Another case is that the former intellectual elite now has free hands, almost, in picking up their ancient family traditions. Among my own informants, there were many from well educated families, some seeming almost a bit upper class – not counting in income but in cultural capital. This implies that the hierarchy is once again rising, giving a new set of potential distinctions. Knowledge in Western authors and thinkers was one thing that some of my informants underscored in describing what their parents had always appreciated. The access to such literature has for some decades been scarce, but not absent. The black market has kept a certain distribution going.

There is one more issue related to the explanation of why art is less used as a social distinction in Vietnam than in the West. And this is the relatively new connection between an artwork and its maker. Since the end of the middle ages European art has become more and more focused on the person behind the art works. Schooling and training in art has given a part of society extensive knowledge in art history and art theory, as well as making a demarcation between the autodidact and the educated. The signature, often the mark of quality or originality, has become almost unavoidable in order to sell an art piece. But there is not necessarily a connection between the signature and the appreciation of an art piece. Most people would agree when asked if they can have a rich and mighty art experience without being aware of who the artist behind the art piece is. But in a time when focus on authenticity, originality and labels has become so apparent, the artwork’s autonomy has perhaps decreased, as one is just as interested in its creator as in the piece per se. It is still necessary for me to underline that this is not the case with those who are interested in art for the sake of the art expression only, but most with those who are interested in art as an investment or as a symbol of a higher status.

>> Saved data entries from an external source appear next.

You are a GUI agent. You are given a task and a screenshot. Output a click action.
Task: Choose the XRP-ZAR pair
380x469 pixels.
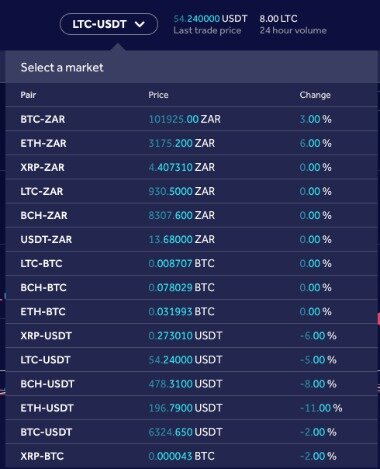[191, 167]
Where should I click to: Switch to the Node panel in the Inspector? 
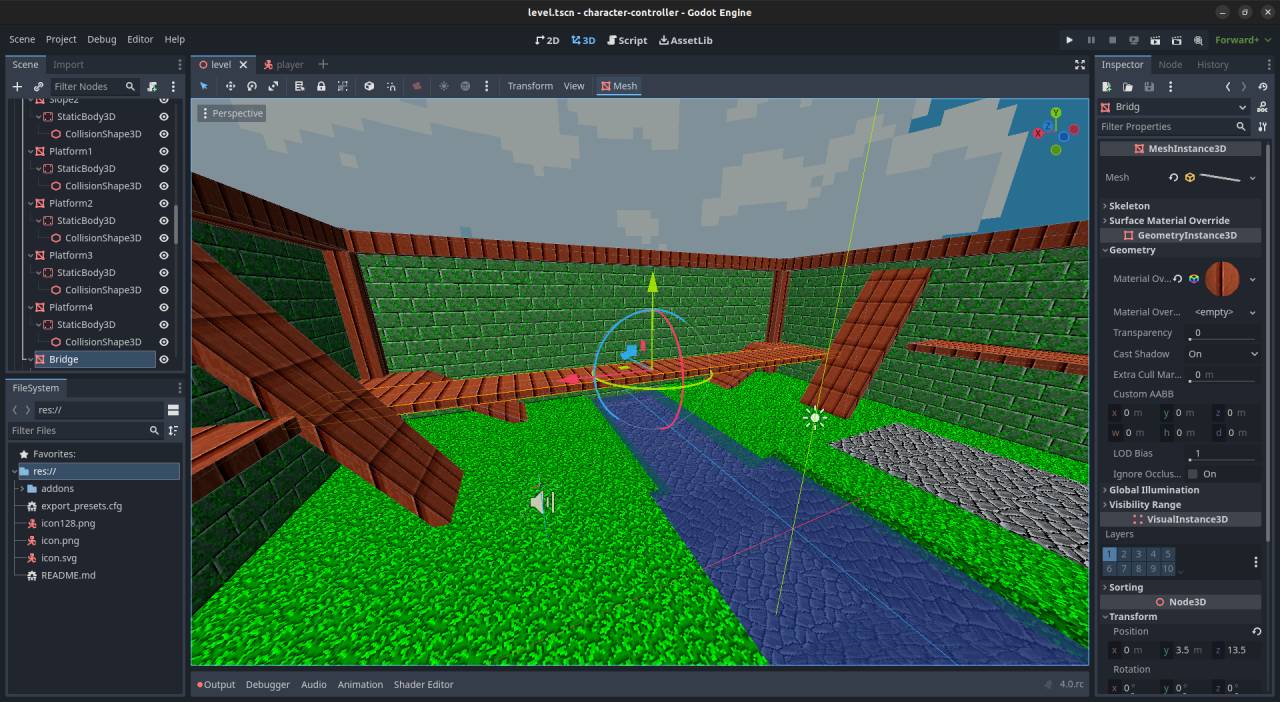(1170, 64)
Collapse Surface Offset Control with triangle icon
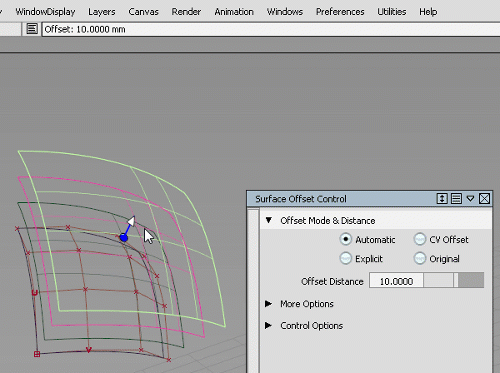This screenshot has height=373, width=500. click(470, 199)
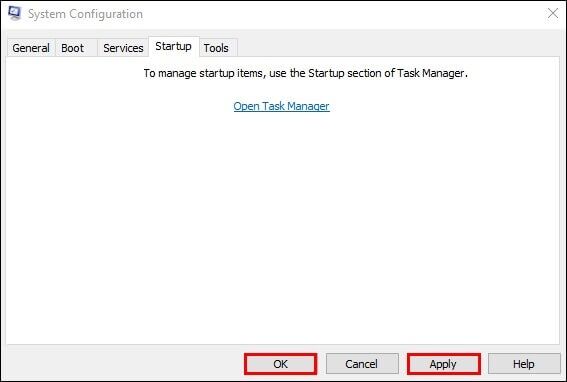Click the System Configuration title bar icon
The image size is (567, 382).
[x=14, y=14]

In Vietnam, the focus on the signature on art works has come only recently. One does not have to look back many years to find that artists who are now famous didn’t bother to keep record of their works, and often didn’t even sign their works. This has led to a situation where reproductions and plagiats are abundant on the market, undermining the value of the original pieces. The American anthropologist Nora A. Taylor describes this in her article on one of the artists, Phai, who became famous after his death. His widow had not kept record of her husband’s works, and since he all his life was very generous in donating paintings to friends and one particular cafe owner, she could not say which paintings now abundant in the various galleries that actually was made by Phai.

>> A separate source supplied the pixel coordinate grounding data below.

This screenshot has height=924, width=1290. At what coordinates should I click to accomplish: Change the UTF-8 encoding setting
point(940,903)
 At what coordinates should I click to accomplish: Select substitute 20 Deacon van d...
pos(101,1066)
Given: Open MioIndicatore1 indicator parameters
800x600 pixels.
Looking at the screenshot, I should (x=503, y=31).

In order to see why the theory of the distinction in terms of art is not applicable to the Vietnamese social division, we have found that the connection between an artist and his works is an important weakness. But why is this connection so important?

The sleeping bourgeoisie

After a century of colonialism, much of the upper class had become more oriented towards France than against China, who had always been the major source of spiritual and cultural inspiration. There was still a lot of resistance against what many schooled mandarins looked upon as decadent Western influence, but many gained on the French presence. Ho Chi Minh, like his Marxist companions in many other countries before him, saw the bourgeoisie as a threat to the new order. The former mandarins and bourgeoisie were deprived of their property, an effective means of ensuring that they lost their previous influence. Attempts at criticisms were held down by various sanctions. It didn’t matter whether one had been on the communist side before the revolution, and so even many communist thinkers were in fact sent to re-education camps. These camps were meant to turn opponents of the new regime to good citizens, but have been described as mere working camps, where people could be kept from a few years and up till fifteen years. Coming back from these camps can be seen as a punishment in itself, in that nobody wanted or dared to be associated with such social misfits. Many of them work as peddlers or cyclo-drivers today, not having been able to find employment anywhere.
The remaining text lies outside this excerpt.